6.2 KiB
OpenVINO NPU document/image triage prototype
Local-only, CLI-first prototype for triaging screenshots, photos/scans, and PDF page images.
It returns structured JSON metadata and explicitly reports CPU vs NPU stages.
Optional HTTP is a localhost/loopback-only prototype on 127.0.0.1:18829 when explicitly started; non-loopback binds are rejected and it is not a live Atlas/Hermes/RAG integration.
Location: /home/will/lab/swarm/openvino-doc-image-triage-npu/
Privacy and safety
- No external uploads.
- The only network call is optional localhost-only embeddings at
127.0.0.1:18817. - Raw OCR/sidecar text is redacted by default and is not logged.
- Full source paths are omitted by default; responses include basename and SHA-256.
- Allowed roots are enforced for CLI/server requests.
- This prototype does not mutate Obsidian, RAG, Chroma, vector collections, routing, or gateway services.

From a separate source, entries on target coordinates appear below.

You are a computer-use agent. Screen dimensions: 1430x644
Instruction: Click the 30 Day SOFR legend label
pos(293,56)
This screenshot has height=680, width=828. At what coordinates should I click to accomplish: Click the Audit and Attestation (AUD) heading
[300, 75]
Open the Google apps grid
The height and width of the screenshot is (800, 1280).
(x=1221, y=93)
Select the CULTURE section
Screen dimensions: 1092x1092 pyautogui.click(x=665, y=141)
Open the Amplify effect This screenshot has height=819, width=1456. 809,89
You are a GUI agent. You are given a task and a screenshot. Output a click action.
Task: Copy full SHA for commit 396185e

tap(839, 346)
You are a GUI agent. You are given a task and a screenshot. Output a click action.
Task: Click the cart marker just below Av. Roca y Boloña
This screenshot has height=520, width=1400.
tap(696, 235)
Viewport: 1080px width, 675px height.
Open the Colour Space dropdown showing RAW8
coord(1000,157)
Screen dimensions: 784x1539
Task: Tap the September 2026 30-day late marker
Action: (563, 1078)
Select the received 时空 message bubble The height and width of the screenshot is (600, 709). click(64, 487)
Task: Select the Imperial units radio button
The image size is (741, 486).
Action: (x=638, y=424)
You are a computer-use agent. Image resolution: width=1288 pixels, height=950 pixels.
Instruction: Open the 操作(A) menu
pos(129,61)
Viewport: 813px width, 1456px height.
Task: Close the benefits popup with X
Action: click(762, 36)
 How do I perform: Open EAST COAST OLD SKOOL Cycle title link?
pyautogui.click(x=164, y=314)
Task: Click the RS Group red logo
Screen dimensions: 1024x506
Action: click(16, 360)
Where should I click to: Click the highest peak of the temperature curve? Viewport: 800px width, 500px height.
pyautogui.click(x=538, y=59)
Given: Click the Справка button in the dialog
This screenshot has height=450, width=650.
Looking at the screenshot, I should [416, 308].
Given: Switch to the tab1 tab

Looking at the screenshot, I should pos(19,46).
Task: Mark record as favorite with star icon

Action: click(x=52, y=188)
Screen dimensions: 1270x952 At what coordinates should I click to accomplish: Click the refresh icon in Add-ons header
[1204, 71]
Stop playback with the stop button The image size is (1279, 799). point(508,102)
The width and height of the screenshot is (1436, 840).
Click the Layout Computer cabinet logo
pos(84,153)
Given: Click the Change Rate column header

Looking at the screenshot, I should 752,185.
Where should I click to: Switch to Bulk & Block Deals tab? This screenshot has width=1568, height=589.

- Do not process broad private document/image directories; use generated synthetic fixtures unless Will explicitly approves a narrow source root.
- See
SPEC.mdfor the full CLI contract, smoke-test plan, NPU verification plan, docs implications, and no-go/defer criteria.
CPU vs NPU stages
CPU:
- file intake, allowed-root checks, size checks, hashing
- image/PDF decoding/rendering and normalization
- optional local text extraction from sidecars or PDF text libraries
- regex metadata extraction and rule-based category fallback
- final needs-attention rules
NPU:
- needs-attention semantic embedding, via existing local OpenVINO embeddings service on
:18817 - verified with
/sys/class/accel/accel0/device/npu_busy_time_usbefore/after each embedding call
Not configured in v1:
- image category classifier on NPU. The JSON reports this as
CPU rule fallback (NPU model not configured in prototype v1). A future task can add a static-shape MobileNet/EfficientNet/ResNet OpenVINO IR model. - OCR on NPU. OCR remains CPU/local plumbing in v1.
Files
triage.py— core library and CLI.server.py— stdlib HTTP server with/healthz,/models,/triage,/triage/batch.make_samples.py— creates synthetic non-private image/PDF samples.tests/smoke_test.py— end-to-end smoke test, including NPU busy-time verification when:18817is reachable.samples/— generated synthetic fixtures.
Requirements
Use the existing NPU venv when available:
cd /home/will/lab/swarm/openvino-doc-image-triage-npu
/home/will/.venvs/npu/bin/python -m pip install pillow
pillow is already present in the discovered /home/will/.venvs/npu. Optional local PDF text/rendering improves PDF support:
/home/will/.venvs/npu/bin/python -m pip install pypdf pypdfium2
The smoke tests do not require external services except the existing localhost :18817 embeddings service for positive NPU verification.
CLI usage
Generate synthetic samples:
cd /home/will/lab/swarm/openvino-doc-image-triage-npu
/home/will/.venvs/npu/bin/python make_samples.py
Triage local files:
/home/will/.venvs/npu/bin/python triage.py \
--allowed-root /home/will/lab/swarm/openvino-doc-image-triage-npu \
--pretty \
samples/synthetic_invoice.png samples/synthetic_invoice.pdf
Disable the local NPU embeddings call if needed:
/home/will/.venvs/npu/bin/python triage.py --no-embeddings --allowed-root "$PWD" samples/synthetic_receipt.png
Include OCR/sidecar text in a single response only when explicitly requested:
/home/will/.venvs/npu/bin/python triage.py --include-ocr-text --allowed-root "$PWD" samples/synthetic_invoice.png
HTTP usage
The prototype is CLI-first. HTTP is optional and not enabled by default. If a foreground HTTP server is needed for review, prefer optional port 18829 so it does not collide with the GenAI worker prototype on 18820. Check the port first:
ss -ltnp | grep ':18829\b' || true
Start a local-only server and stop it after the smoke:
cd /home/will/lab/swarm/openvino-doc-image-triage-npu
/home/will/.venvs/npu/bin/python server.py --host 127.0.0.1 --port 18829 --allowed-root "$PWD"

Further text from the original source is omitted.